Raw records
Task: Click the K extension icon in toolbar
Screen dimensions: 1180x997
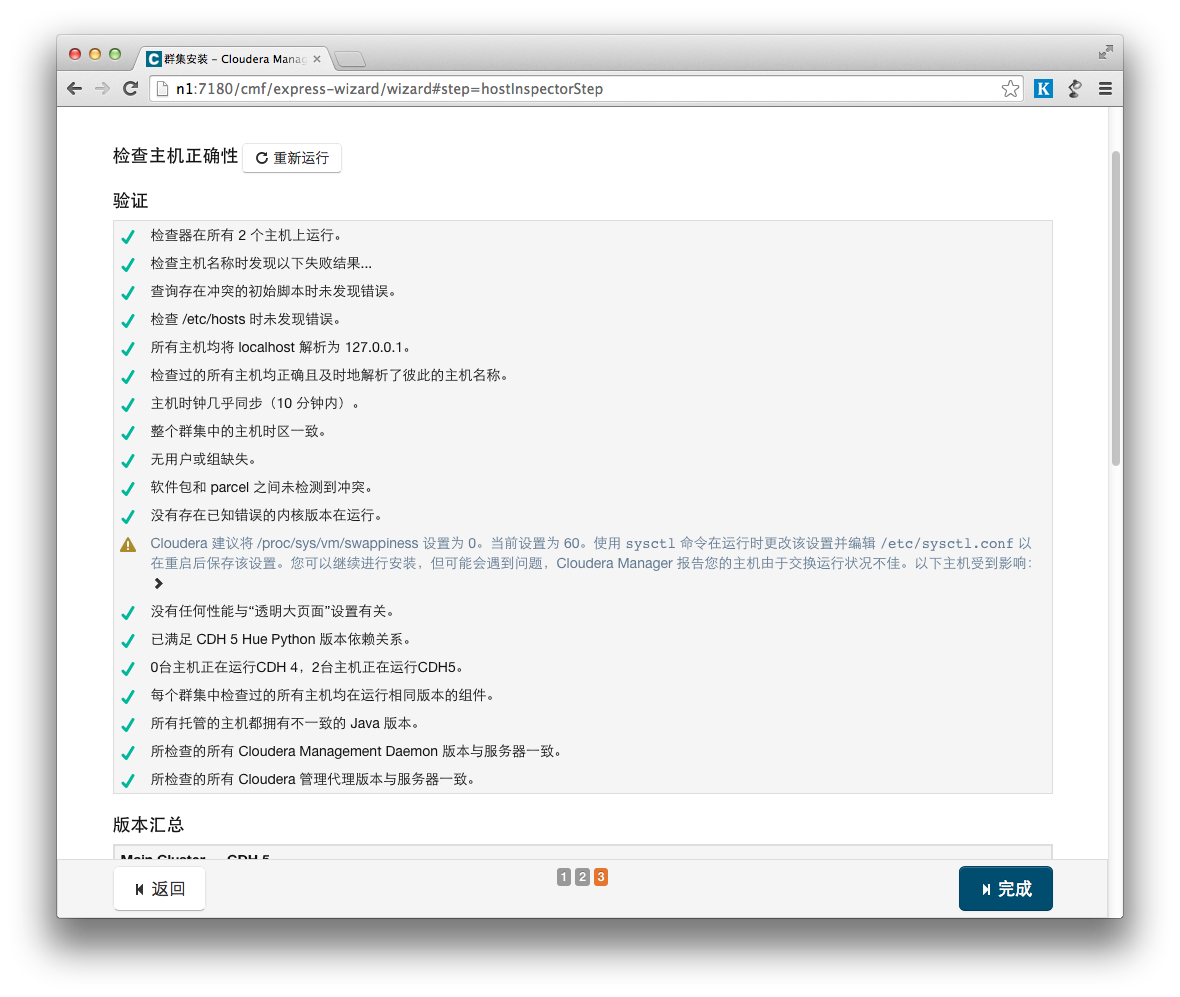Action: point(1043,88)
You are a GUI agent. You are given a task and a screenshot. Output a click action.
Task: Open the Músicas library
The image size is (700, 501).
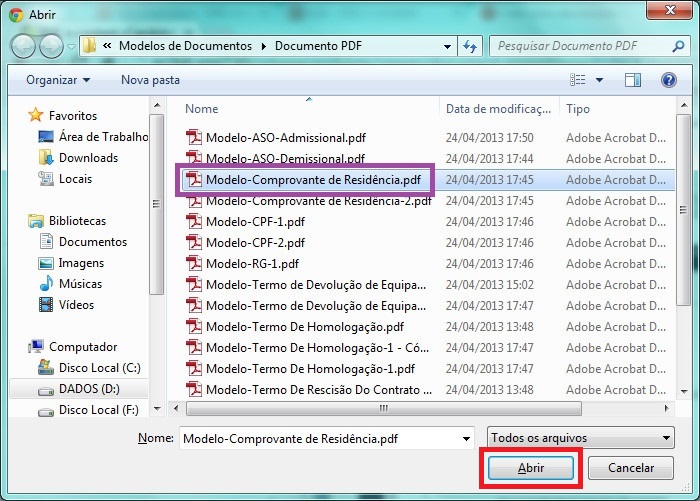click(80, 284)
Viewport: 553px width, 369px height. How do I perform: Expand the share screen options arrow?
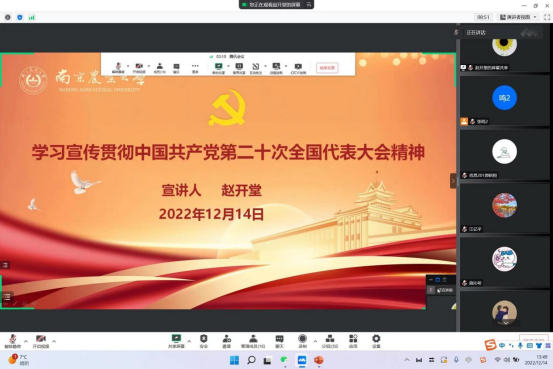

- AIM -
Rewrite the material above with "toolbar" changed to "menu bar" and everything else left as it is, omitting the pictures from your answer.

- EXERCISE SOLUTION -
Task: Click the K extension icon in menu bar
Screen dimensions: 1180x997
Action: point(1043,88)
You are a GUI agent. You are given a task and a screenshot. Output a click action.
Task: Open the Músicas library
The image size is (700, 501).
click(80, 284)
Viewport: 553px width, 369px height. How do I perform: Expand the share screen options arrow?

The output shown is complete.